> [Task requirements] Set down, exactly as written, the lines from the line holding "Expand the Shape Style line thickness menu" to the end of the data, inclusive, skipping any pictures.

> [The input]

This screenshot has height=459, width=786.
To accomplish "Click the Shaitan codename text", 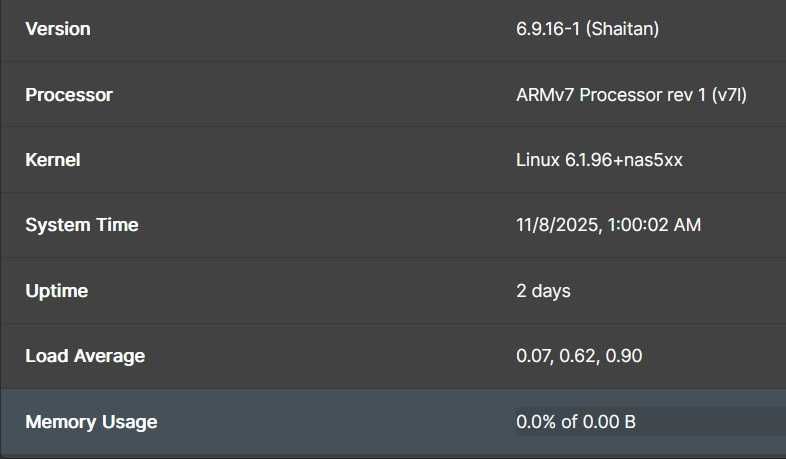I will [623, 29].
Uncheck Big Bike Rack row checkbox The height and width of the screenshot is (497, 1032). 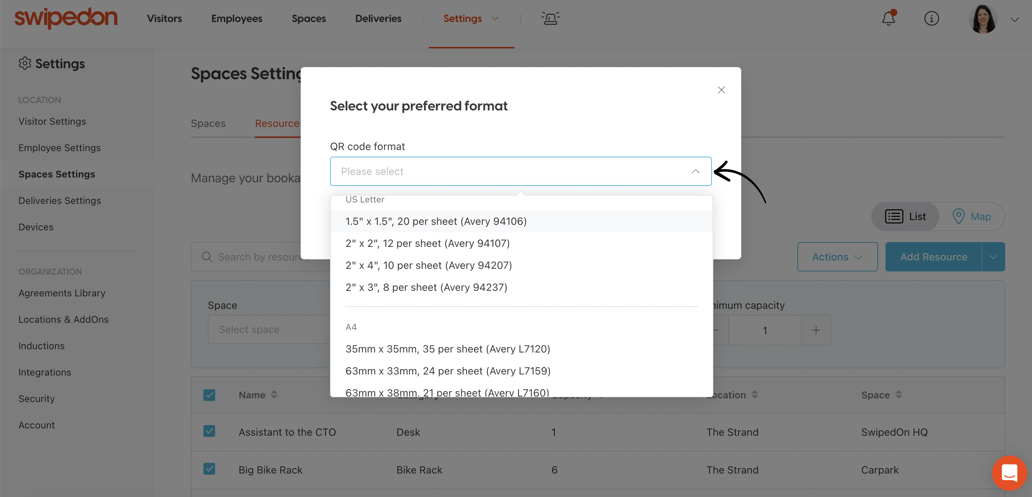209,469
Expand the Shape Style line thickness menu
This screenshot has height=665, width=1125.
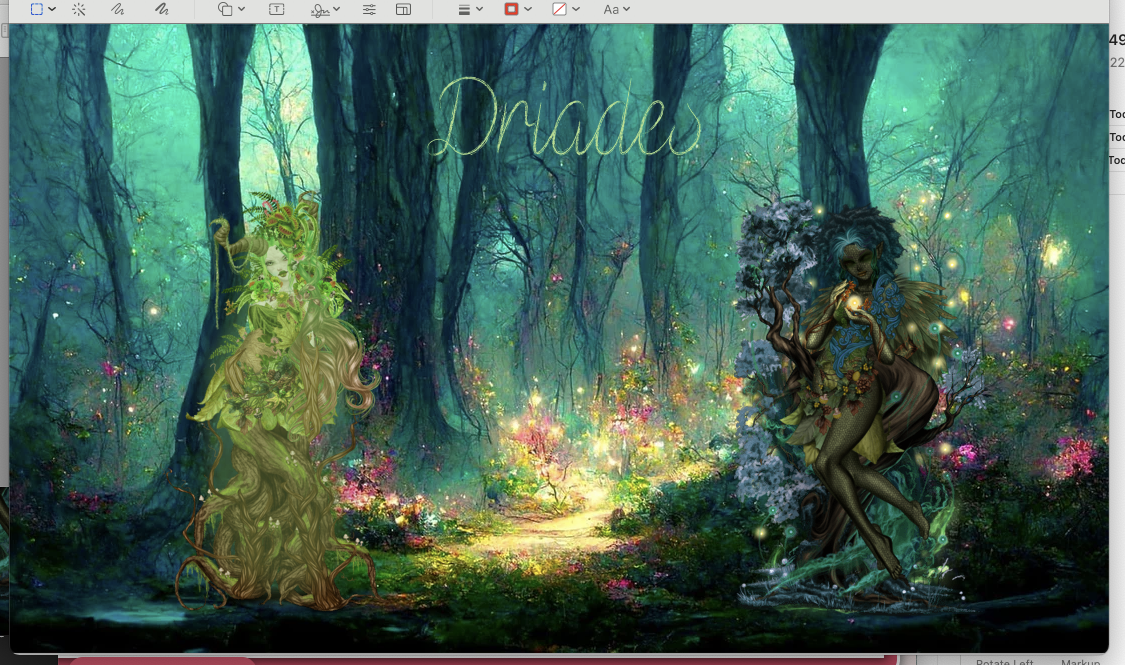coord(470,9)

> [Exercise result]
Expand the Shape Style line thickness menu
This screenshot has height=665, width=1125.
coord(470,9)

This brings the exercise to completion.